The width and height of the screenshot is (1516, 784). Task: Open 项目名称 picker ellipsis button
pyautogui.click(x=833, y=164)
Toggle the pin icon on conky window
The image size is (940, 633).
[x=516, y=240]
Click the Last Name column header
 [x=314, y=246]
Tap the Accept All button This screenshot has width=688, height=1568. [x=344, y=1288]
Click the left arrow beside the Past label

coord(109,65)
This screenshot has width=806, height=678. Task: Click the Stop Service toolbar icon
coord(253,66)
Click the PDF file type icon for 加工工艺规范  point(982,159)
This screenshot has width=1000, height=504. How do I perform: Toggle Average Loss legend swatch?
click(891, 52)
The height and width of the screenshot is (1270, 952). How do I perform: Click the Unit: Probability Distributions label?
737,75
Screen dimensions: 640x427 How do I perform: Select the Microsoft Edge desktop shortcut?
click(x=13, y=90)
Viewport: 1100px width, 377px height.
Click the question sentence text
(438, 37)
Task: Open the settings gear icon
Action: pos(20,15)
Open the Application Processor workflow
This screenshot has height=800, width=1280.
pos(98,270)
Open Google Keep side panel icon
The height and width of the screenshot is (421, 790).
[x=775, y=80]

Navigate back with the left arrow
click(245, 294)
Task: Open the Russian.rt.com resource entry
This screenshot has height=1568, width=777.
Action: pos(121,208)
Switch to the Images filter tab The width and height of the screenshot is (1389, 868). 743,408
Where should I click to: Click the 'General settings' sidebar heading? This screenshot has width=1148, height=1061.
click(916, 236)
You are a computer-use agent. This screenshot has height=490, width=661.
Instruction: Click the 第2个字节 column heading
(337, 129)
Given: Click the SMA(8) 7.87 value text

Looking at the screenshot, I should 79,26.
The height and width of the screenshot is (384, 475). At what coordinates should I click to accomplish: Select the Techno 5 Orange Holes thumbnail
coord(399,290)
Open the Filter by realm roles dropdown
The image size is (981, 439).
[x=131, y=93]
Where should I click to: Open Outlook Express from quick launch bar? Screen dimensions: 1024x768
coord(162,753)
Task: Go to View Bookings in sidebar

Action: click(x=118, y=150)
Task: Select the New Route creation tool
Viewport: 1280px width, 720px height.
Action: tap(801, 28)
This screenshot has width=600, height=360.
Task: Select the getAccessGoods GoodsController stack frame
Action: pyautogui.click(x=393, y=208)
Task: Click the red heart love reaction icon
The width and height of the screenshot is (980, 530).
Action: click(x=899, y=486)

--- --- ---

▶ TRY IT
Copy all of the material word for word.

▶ SOLVED EXERCISE
The width and height of the screenshot is (1516, 784). Task: Open 项目名称 picker ellipsis button
pyautogui.click(x=833, y=164)
Toggle the pin icon on conky window
The image size is (940, 633).
[x=516, y=240]
Click the Last Name column header
 [x=314, y=246]
Tap the Accept All button This screenshot has width=688, height=1568. [x=344, y=1288]
Click the left arrow beside the Past label

coord(109,65)
This screenshot has width=806, height=678. Task: Click the Stop Service toolbar icon
coord(253,66)
Click the PDF file type icon for 加工工艺规范  point(982,159)
This screenshot has width=1000, height=504. How do I perform: Toggle Average Loss legend swatch?
click(891, 52)
The height and width of the screenshot is (1270, 952). How do I perform: Click the Unit: Probability Distributions label?
737,75
Screen dimensions: 640x427 How do I perform: Select the Microsoft Edge desktop shortcut?
click(x=13, y=90)
Viewport: 1100px width, 377px height.
Click the question sentence text
(438, 37)
Task: Open the settings gear icon
Action: pos(20,15)
Open the Application Processor workflow
This screenshot has height=800, width=1280.
pos(98,270)
Open Google Keep side panel icon
The height and width of the screenshot is (421, 790).
[x=775, y=80]

Navigate back with the left arrow
click(245, 294)
Task: Open the Russian.rt.com resource entry
This screenshot has height=1568, width=777.
Action: pos(121,208)
Switch to the Images filter tab The width and height of the screenshot is (1389, 868). 743,408
Where should I click to: Click the 'General settings' sidebar heading? This screenshot has width=1148, height=1061.
click(916, 236)
You are a computer-use agent. This screenshot has height=490, width=661.
Instruction: Click the 第2个字节 column heading
(337, 129)
Given: Click the SMA(8) 7.87 value text

Looking at the screenshot, I should 79,26.
The height and width of the screenshot is (384, 475). At what coordinates should I click to accomplish: Select the Techno 5 Orange Holes thumbnail
coord(399,290)
Open the Filter by realm roles dropdown
The image size is (981, 439).
[x=131, y=93]
Where should I click to: Open Outlook Express from quick launch bar? Screen dimensions: 1024x768
coord(162,753)
Task: Go to View Bookings in sidebar

Action: click(x=118, y=150)
Task: Select the New Route creation tool
Viewport: 1280px width, 720px height.
Action: tap(801, 28)
This screenshot has width=600, height=360.
Task: Select the getAccessGoods GoodsController stack frame
Action: pyautogui.click(x=393, y=208)
Task: Click the red heart love reaction icon
The width and height of the screenshot is (980, 530).
Action: click(x=899, y=486)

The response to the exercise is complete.